Agent Fundamentals: Perception, Reasoning & Action (Agent Architecture) refers to the core components that define how an intelligent agent operates. Perception involves gathering information from the environment through sensors. Reasoning processes this information, making sense of it and formulating decisions. Action is the execution of those decisions through actuators to influence the environment. Together, these elements form the agent architecture, enabling adaptive and autonomous behavior in dynamic settings.

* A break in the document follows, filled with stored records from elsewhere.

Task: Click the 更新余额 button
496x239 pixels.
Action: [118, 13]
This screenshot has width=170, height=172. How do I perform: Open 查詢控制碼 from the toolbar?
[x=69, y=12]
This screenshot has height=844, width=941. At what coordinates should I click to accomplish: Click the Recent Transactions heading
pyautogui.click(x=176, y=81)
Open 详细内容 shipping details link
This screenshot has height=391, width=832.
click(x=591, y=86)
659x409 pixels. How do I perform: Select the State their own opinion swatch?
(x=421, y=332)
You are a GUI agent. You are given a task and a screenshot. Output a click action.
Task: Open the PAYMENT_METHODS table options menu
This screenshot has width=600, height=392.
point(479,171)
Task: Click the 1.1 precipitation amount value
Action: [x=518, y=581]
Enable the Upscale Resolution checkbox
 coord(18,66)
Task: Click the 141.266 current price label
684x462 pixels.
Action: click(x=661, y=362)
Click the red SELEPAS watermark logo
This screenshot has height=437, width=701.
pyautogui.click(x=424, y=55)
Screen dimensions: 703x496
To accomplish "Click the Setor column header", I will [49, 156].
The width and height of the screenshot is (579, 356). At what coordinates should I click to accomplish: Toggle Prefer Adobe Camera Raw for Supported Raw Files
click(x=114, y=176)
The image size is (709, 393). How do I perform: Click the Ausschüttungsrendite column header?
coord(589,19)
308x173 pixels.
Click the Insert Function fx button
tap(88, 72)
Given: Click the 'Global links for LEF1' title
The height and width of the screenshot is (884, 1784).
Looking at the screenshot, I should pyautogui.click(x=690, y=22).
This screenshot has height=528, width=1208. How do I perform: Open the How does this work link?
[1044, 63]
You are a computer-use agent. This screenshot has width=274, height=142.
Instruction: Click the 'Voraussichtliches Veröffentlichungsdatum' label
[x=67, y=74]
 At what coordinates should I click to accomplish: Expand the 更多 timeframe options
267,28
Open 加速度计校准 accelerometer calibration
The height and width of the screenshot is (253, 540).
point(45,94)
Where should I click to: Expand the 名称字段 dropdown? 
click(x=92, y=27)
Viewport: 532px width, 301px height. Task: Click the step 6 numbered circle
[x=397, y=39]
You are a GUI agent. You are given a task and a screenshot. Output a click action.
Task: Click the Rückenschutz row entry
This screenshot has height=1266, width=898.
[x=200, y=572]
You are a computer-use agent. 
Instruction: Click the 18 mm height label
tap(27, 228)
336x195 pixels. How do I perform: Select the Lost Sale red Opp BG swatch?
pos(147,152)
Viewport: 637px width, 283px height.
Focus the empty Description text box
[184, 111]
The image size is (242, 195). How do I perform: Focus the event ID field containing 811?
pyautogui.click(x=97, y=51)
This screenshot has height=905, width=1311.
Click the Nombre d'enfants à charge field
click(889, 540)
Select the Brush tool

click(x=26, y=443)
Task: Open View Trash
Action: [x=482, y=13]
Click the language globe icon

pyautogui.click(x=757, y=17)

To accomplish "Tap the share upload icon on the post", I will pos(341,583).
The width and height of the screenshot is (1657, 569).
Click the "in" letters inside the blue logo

Agent Fundamentals: Perception, Reasoning & Action (Agent Architecture) refers to the core components that define how an intelligent agent operates. Perception involves gathering information from the environment through sensors. Reasoning processes this information, making sense of it and formulating decisions. Action is the execution of those decisions through actuators to influence the environment. Together, these elements form the agent architecture, enabling adaptive and autonomous behavior in dynamic settings.
What are the three core capabilities of an agent?
Perception, reasoning, and action. Perception collects data from the environment via sensors; reasoning uses that data to decide goals or plans; action carries out the chosen plan through actuators to influence the environment.
What does perception mean for an intelligent agent?
The ability to observe the environment with sensors and build a current state representation for decision-making.
What does reasoning involve for an intelligent agent?
Processing observations to infer goals, plan actions, and make decisions (often handling uncertainty with rules, planning, or probabilistic methods).
What does action mean for an intelligent agent?
Executing chosen actions through actuators to change the environment, which then leads to new observations and feedback.